Legislação não estabelece horário limite 

A subcoordenadora de fiscalização sonora da Sedur, Márcia Cardim, explica que a maioria dos estabelecimentos está licenciada para realizar qualquer tipo de atividade sonora, com limite de decibéis. Entre 22h e 6h, o máximo é 60db. De 7h às 22h, é de 70 db. “Para bares e restaurantes, o público deve ser de até 200 pessoas e não podem ficar com som ligado até 1h, 1h30, mas não existe um horário específico determinado pela lei. Se houver venda de ingresso, como nos grandes eventos, o horário é até 3h da manhã”, orienta.  

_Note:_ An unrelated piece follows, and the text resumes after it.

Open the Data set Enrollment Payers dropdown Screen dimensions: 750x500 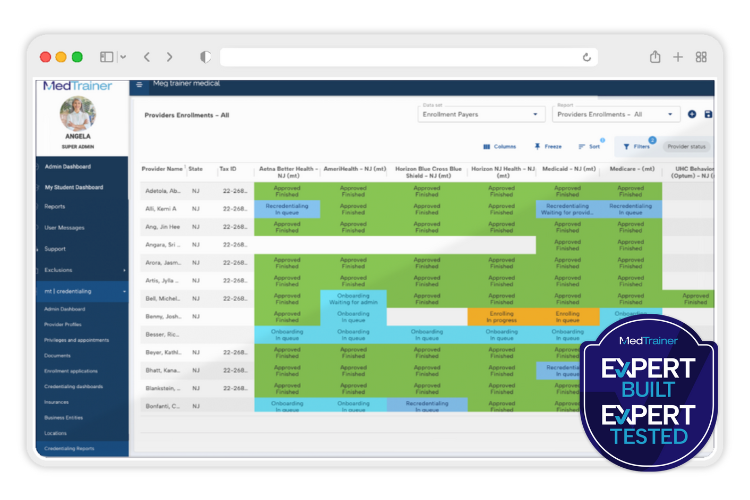click(x=481, y=115)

As multas por desobediência da lei de atividade sonora variam de R$ 1 mil a R$ 178 mil. Os bens são apreendidos e só podem ser retirados após o pagamento da mesma. As denúncias podem ser feitas através do 156. Segundo Márcia Cardim, há constante fiscalização na área. Uma pousada, que não teve o nome revelado, já foi autuada por realizar evento sem alvará.   

Festa até na igreja

Nem ambientes religiosos estão a salvo: a Igreja de Santo Antônio Além do Carmo é o terceiro lugar da região com maior número de denúncias, segundo a subcoordenadora de fiscalização sonora da Sedur, Márcia Cardim. Em primeiro e segundo lugar estão os estabelecimentos comerciais e residenciais, respectivamente. Moradores dizem que festas acontecem recorrentemente na igreja, madrugada adentro.  

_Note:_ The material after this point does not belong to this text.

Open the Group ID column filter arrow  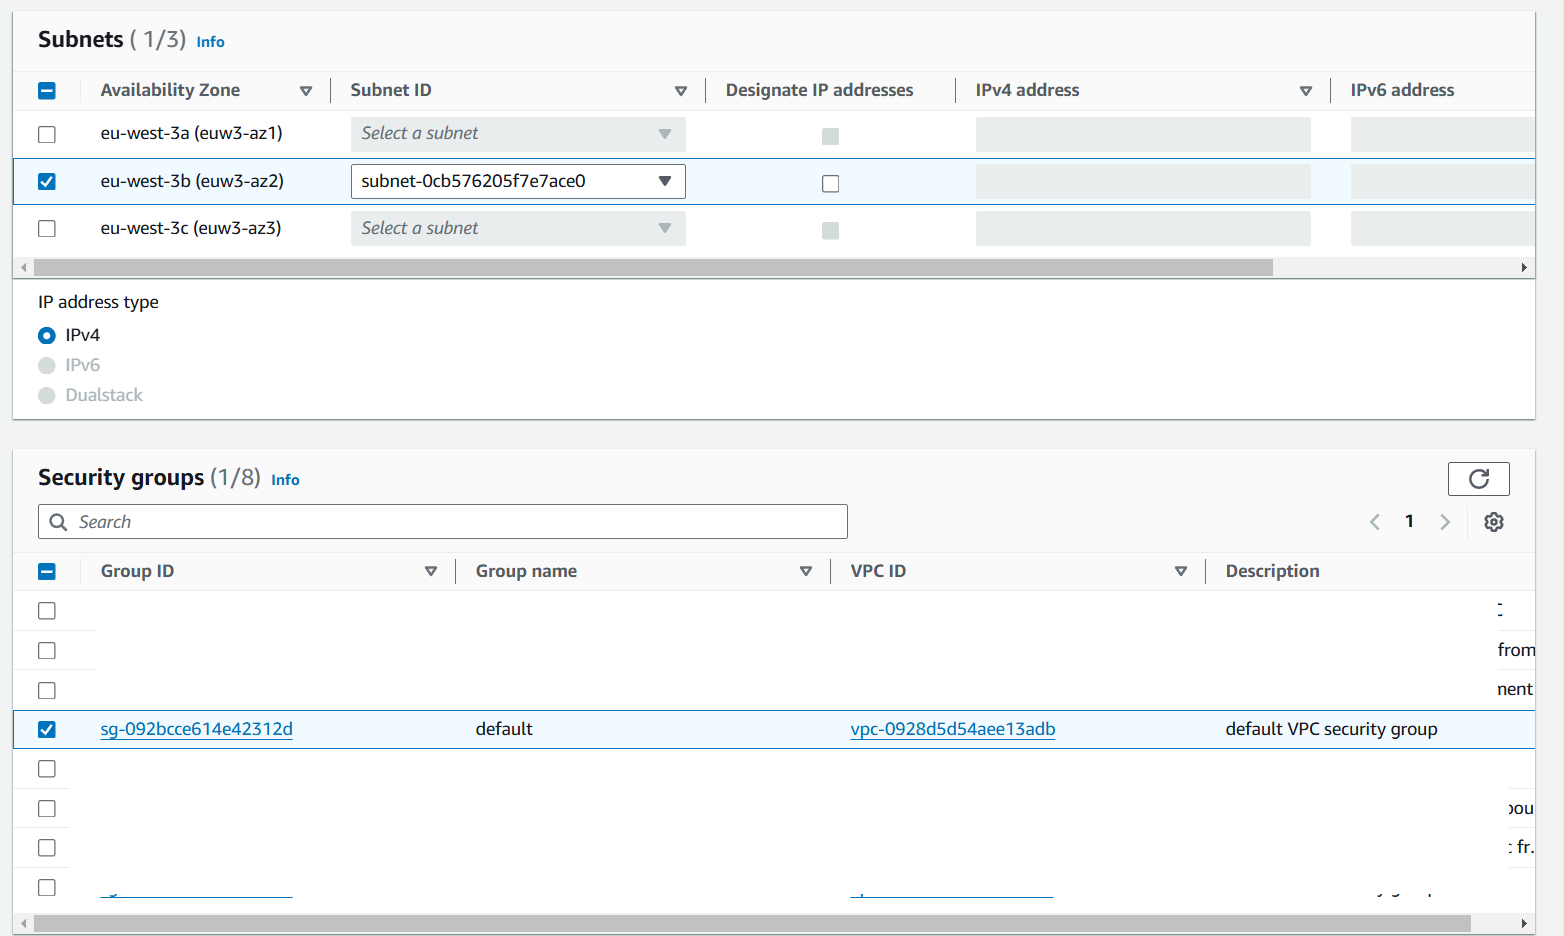pos(431,571)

“Todos os finais de semana o padre cede o espaço para um grupo fazer festa, dizendo que é para arrecadar dinheiro para o teto da igreja, só que o lugar não tem tratamento acústico e não tem hora para acabar, eles ficam até 1h, 2h da manhã”, denuncia o fotógrafo Mário Edson, dono de um atelier no bairro. 

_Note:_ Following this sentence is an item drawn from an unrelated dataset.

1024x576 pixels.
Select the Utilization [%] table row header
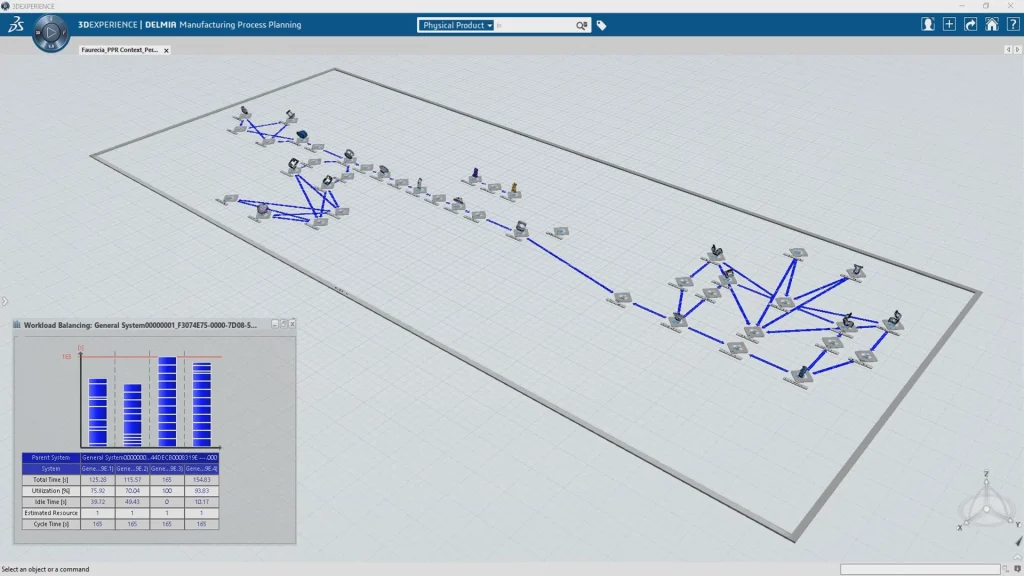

O padre Ronaldo Marques Magalhães, pároco da Paróquia Santo Antônio Além do Carmo, alega que todas as festas têm autorização da prefeitura e duram, no máximo, até 00h. “Tem meia dúzia de moradores do Santo Antônio que não querem que o bairro tenha absolutamente nada. Todas as festas que tiveram, teve o som na altura estabelecida e nem é toda semana. Temos todas as licenças e autorizações pagas. Agora o problema não é meu se o pessoal fica na rua depois. Isso não tenho o que fazer”, argumenta Magalhães. . 

Lixo e sinalização  

Os moradores ainda reclamam de falta de sinalização de trânsito no bairro, após o início das obras de restauração da calçada e ruas. O projeto de sinalização, montado pela Transalvador, deve ser executado pela Companhia de Desenvolvimento Urbano do Estado da Bahia (Conder). A empresa, por meio de nota, disse que recebeu o projeto da Transalvador e que as placas foram confeccionadas. A previsão de instalação, no dia 13 de janeiro, era de 30 dias. Segundo a Conder, as placas já foram recolocadas.  No dia seguinte, lixo acumulado nas portas das casas (Foto: Acervo Pessoal/Leitor CORREIO) Em relação ao lixo, a Empresa de Limpeza Urbana de Salvador (Limpurb) informou que “a região do Santo Antônio é contemplada com serviços de varrição e coleta, realizados de segunda a domingo, a partir das 06h30min da manhã, com repasse às 11h”.  

“No entanto, vale ressaltar que alguns moradores ainda insistem em descartar os resíduos após o horário da coleta, contribuindo para o acúmulo de resíduos no local. Sempre que necessário uma caçamba e um caminhão são utilizados para remover os entulhos descartados nas vias de maneira inadequada”, conclui a Limpurb.